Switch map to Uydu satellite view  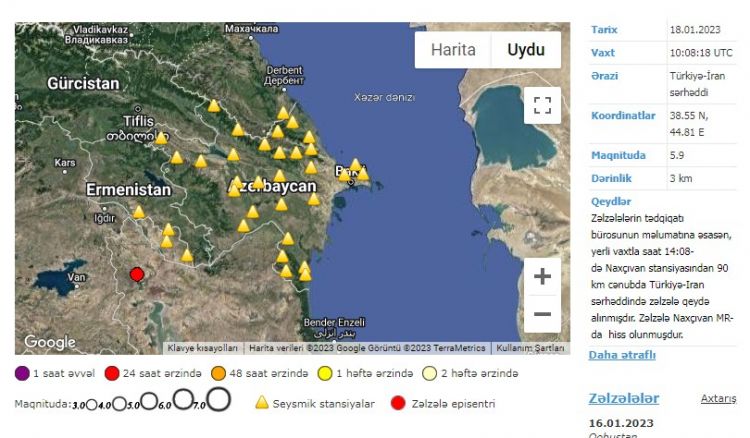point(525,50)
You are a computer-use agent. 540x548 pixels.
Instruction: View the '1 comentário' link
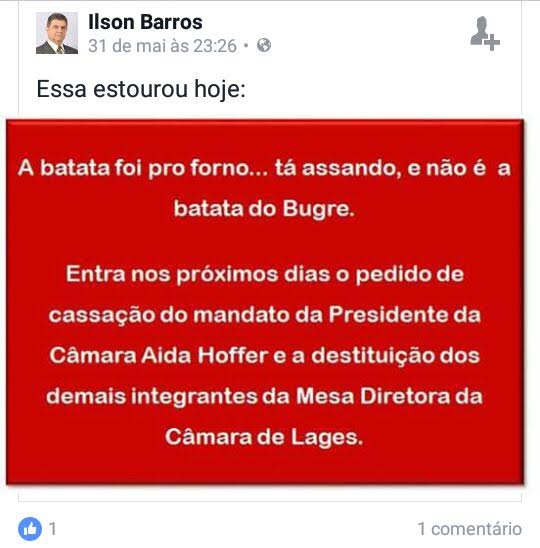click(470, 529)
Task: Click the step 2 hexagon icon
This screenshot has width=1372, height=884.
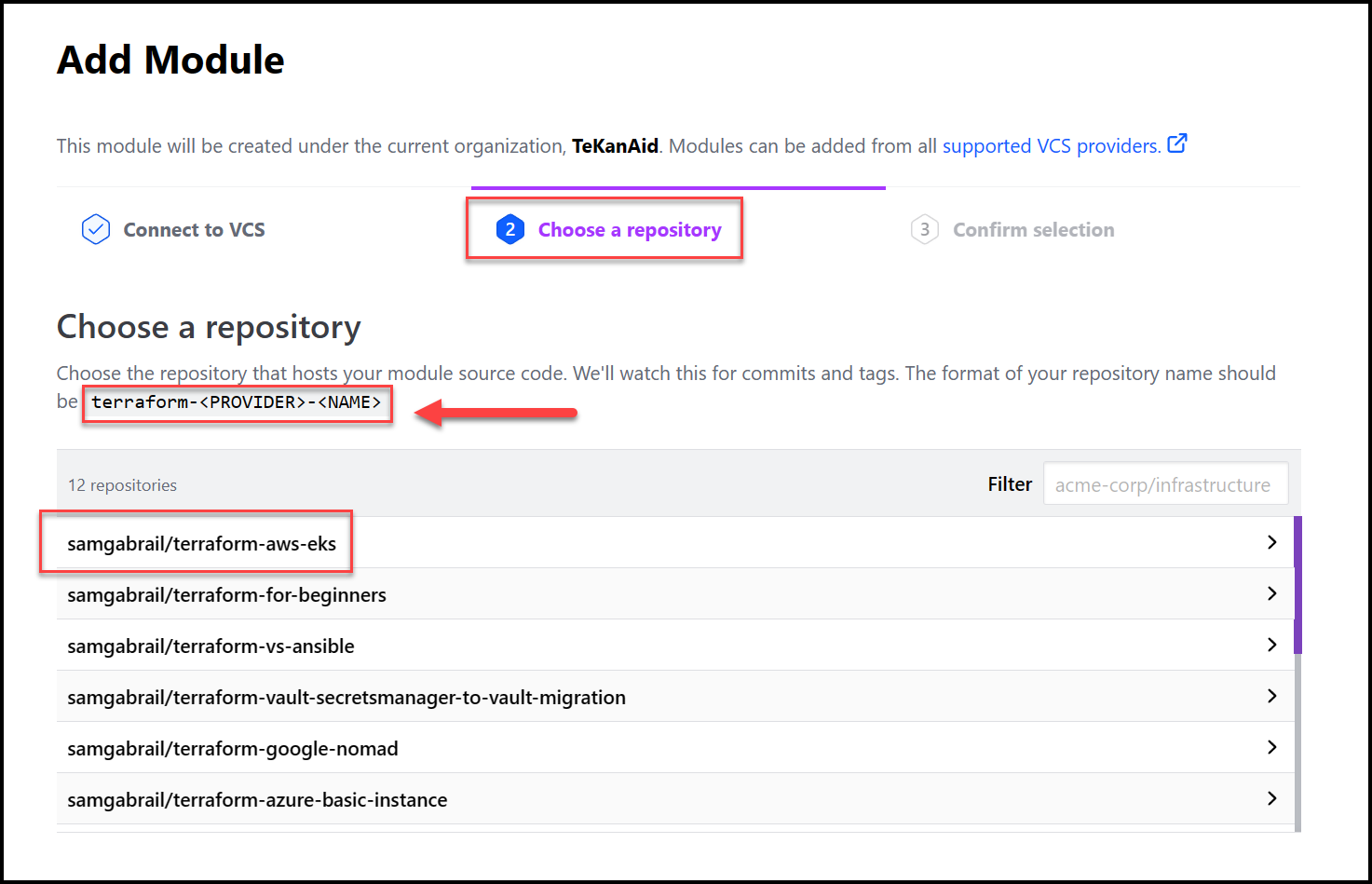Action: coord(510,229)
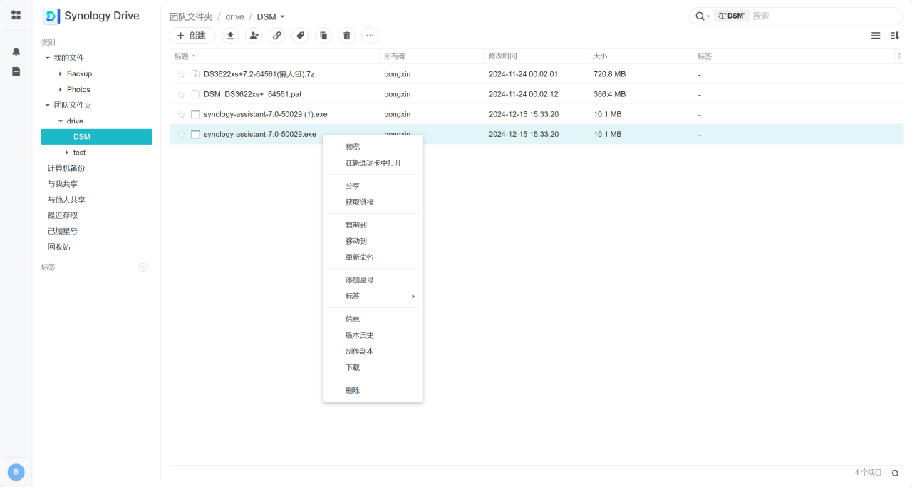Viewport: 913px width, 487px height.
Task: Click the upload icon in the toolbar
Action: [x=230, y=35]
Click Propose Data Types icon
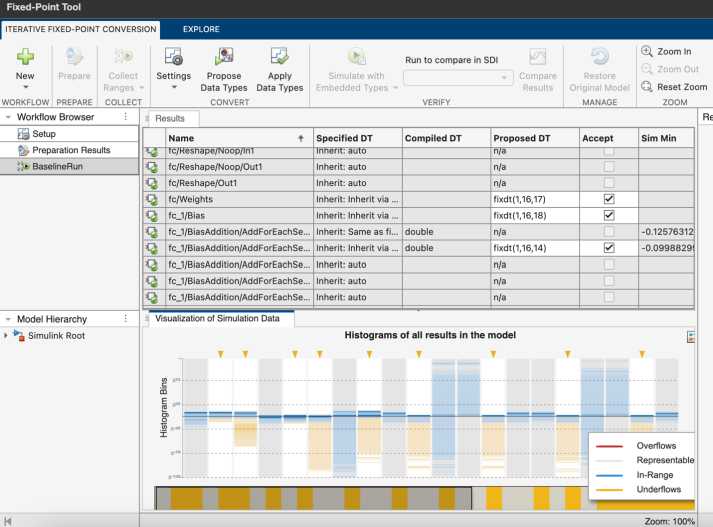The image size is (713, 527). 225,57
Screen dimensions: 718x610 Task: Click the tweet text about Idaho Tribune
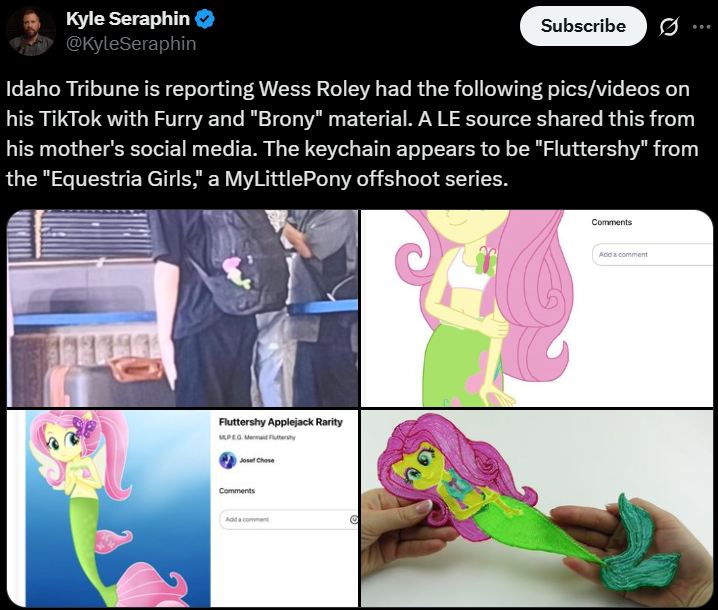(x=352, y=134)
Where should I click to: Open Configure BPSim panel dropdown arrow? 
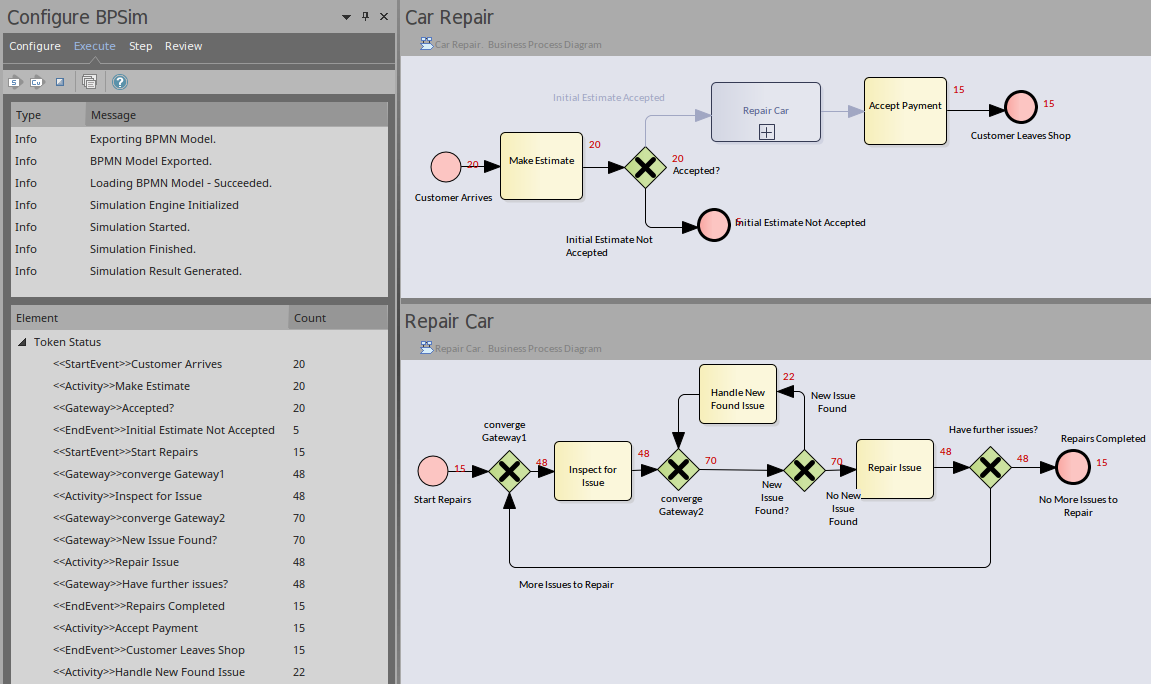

===============

§ YOUR INSTRUCTIONS:
Leave out the pictures, and extract exactly the lines from the one with "Click Propose Data Types icon" through the end of the records, both ends included.

§ TASK RESPONSE:
Click Propose Data Types icon
The image size is (713, 527). 225,57
Screen dimensions: 718x610 Task: Click the tweet text about Idaho Tribune
(x=352, y=134)
Where should I click to: Open Configure BPSim panel dropdown arrow? 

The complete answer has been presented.